YOUR GOAL
The word "agent" may appear in the records below. Report how many lines contain it, and write nothing besides the number.

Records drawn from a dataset
= = = =
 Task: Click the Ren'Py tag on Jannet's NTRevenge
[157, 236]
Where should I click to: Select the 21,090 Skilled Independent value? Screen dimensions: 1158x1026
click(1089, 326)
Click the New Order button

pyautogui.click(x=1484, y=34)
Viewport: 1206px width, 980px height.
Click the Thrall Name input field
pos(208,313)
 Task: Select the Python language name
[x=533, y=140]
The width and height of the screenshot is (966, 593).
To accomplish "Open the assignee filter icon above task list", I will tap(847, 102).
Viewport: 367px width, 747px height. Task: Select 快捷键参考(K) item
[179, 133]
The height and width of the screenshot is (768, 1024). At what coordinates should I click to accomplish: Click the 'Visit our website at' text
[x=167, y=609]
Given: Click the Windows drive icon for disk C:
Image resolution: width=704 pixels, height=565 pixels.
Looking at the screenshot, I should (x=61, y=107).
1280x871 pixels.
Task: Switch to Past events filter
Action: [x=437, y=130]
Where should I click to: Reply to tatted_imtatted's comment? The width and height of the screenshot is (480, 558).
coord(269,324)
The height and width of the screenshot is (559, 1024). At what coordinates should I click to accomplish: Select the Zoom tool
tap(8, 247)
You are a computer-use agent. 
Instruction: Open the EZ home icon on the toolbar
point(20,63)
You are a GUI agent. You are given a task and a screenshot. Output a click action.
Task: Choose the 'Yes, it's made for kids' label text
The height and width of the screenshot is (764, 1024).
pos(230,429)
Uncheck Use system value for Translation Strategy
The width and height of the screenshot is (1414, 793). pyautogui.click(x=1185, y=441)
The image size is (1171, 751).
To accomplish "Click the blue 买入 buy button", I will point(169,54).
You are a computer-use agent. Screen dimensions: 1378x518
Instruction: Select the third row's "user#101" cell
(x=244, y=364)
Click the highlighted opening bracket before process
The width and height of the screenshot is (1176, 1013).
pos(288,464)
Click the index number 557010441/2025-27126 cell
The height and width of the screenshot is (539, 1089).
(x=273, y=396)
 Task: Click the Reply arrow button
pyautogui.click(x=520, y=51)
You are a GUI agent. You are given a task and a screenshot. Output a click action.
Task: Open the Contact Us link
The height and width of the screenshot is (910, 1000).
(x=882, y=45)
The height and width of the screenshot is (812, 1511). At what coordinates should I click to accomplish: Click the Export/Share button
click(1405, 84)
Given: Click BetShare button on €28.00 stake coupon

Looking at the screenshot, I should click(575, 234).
= = = =
RESULT OF THE EXERCISE
4